How can you have hope in a hopeless situation? I thought.
Among the theological virtues— faith, hope, and love, the apostle Paul declares that only love ultimately abides. Love alone lasts eternally because by “love” Paul has in mind Christ Jesus, who is without beginning or end. Faith is impermanent, for one day we will know by sight what we now can merely trust. And hope is a posture which is necessary only so long as the world awaits its rectification according to the purposes and promise of God.
Hope measures the distance between the now and the not yet.
Hope is only intelligible amidst hopelessness.
Christian hope, therefore, is far from being the psychological crutch Freud imagined it. The pie-in-the-sky escapism Marx ridiculed is also not Christian hope. The otherworldliness of Christian hope is unintelligible apart from a frank assessment of this world. Hope is not the refusal of reality but the recognition of the difference between what is and what ought to be.
If hope requires both these poles, let’s call them the “present evil age” and the coming Kingdom, then focusing only on the former or the latter, says St. Augustine, will yield the opposite of hope.
I thought of Augustine on Monday.
Shortly after seeing the horrific photograph in the New York Times of the Ukrainian mother and her two children killed by mortars as they tried to flee across a bridge, I was planning worship and thumbing through my Bible when I stumbled across a scene at the edge of the Passion. Mary anoints Jesus with perfume. Judas sees the price tag still on the bottle. Mary’s lavished roughly $45,000 worth of nard on the same Jesus who didn’t have a single coin in his pocket when the begrudgers asked him about paying taxes. Judas explodes, rightly we think— if we’re honest, that a whole hell of a lot of poor folks could’ve been fed with such a sum.
But Jesus surprises.
He offends Judas with his pessimistic reply, “The poor you will always have with you. You will not always have me.”
The offense abides.
Try hearing Jesus say something equivalent, The war wounded you will always have with you. You will not always have me.
The philosopher Charles Taylor notes that modernity constructed a very different moral universe from the one in which Judas or Jesus of Nazareth lived. Without the conviction of a world to come— and with it, God’s coming justice— modernity focused on this world and create an “extraordinary moral culture,” one with ever-higher demands for concern for all other humans. Mass media, the interconnectedness of the World Wide Web, and social media have only exacerbated modernity’s effects, leading us to feel genuinely concerned about and responsible for all sorts of people near and far. While we’re not necessarily better people than our forebears, our perceived moral obligation is wider than it’s ever been in human history.

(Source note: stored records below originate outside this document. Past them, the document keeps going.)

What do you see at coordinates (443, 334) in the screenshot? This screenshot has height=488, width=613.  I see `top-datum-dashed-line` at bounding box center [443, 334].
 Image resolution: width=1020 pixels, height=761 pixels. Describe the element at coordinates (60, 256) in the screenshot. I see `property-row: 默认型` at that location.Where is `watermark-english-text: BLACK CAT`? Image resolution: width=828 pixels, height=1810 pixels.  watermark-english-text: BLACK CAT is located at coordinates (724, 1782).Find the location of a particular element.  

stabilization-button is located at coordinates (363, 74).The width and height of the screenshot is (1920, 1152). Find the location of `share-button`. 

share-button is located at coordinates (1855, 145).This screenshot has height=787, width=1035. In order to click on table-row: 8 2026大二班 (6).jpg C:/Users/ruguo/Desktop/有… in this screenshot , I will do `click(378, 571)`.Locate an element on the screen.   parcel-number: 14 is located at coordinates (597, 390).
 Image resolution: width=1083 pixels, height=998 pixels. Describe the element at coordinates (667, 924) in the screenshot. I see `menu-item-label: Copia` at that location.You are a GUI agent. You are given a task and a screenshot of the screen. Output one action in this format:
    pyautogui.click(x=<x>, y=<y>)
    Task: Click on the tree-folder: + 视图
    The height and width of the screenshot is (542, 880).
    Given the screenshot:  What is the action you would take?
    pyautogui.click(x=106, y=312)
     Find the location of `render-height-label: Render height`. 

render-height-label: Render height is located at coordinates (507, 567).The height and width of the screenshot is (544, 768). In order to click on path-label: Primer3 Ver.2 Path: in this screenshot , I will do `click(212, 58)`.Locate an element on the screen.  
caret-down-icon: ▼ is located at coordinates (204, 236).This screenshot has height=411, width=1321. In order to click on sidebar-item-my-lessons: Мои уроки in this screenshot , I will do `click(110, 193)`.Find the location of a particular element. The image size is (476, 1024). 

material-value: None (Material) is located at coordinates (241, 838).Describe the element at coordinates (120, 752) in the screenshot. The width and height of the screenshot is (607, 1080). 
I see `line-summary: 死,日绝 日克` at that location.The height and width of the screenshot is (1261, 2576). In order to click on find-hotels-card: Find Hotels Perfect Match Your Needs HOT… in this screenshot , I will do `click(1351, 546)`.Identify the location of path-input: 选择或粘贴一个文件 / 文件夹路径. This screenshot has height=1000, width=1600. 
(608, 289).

And this is largely good. You should give a righteous shit about that family in the Times photograph. Our sense of moral obligation, however, is complicated by another construction of modernity; namely, the (often unexamined) assumption that suffering is an accidental fact about human life, not inevitable, but able to be eliminated or fixed. Charles Matthewes argues in the Republic of Grace that modernity’s moral revolution:
“is at once its strength and tragic flaw. It encourages in us awesome moral energies, but ties those energies to the conviction our exertions will one day be rewarded with the elimination of suffering and evil…if we root our moral energies in the conviction that they can be eliminated, the inevitable discovery that they cannot results in endless vexation and, perhaps, a deepening resentment of and cynicism about those very moral energies.”
Augustine, who knew firsthand the stubborn reality of war, understood that our compassion for this world could only be sustained by the promise of a better world to come.
We need hope.
While modernity can construct an extraordinary moral culture, that moral culture cannot sustain itself without a transcendent hope.
And our moral culture cannot create that hope.
By definition, it must come from outside us.
We need hope from beyond what Charles Taylor calls the immanent frame. We need God. Otherwise, says Augustine, we’ll attempt to gild our moral endeavors into an idol, a world without war or racism, for example, or a world without suffering. Such an idol will only leave us exhausted from our endeavors, self-righteous towards those who are not so engaged, or disillusioned that the need never ends.
Hope— Christian hope— hope that measures the distance between the now and the not yet invites us to serve our neighbors, near and far, by relieving us of the illusion that, if we but try hard enough, one day we will not have the poor with us.
Thus our hope is also a kind of mercy, acknowledging that “not yet” means “not ever” in this mean time until Christ comes back. We’re free, in other words, of the burden of being God. We can instead care for his creatures as fellow (finite) creatures of God.
Sadly, we will always have the poor and the wounded with us. But one day, Christ will come again to set all things right. So in the meantime we do what we can.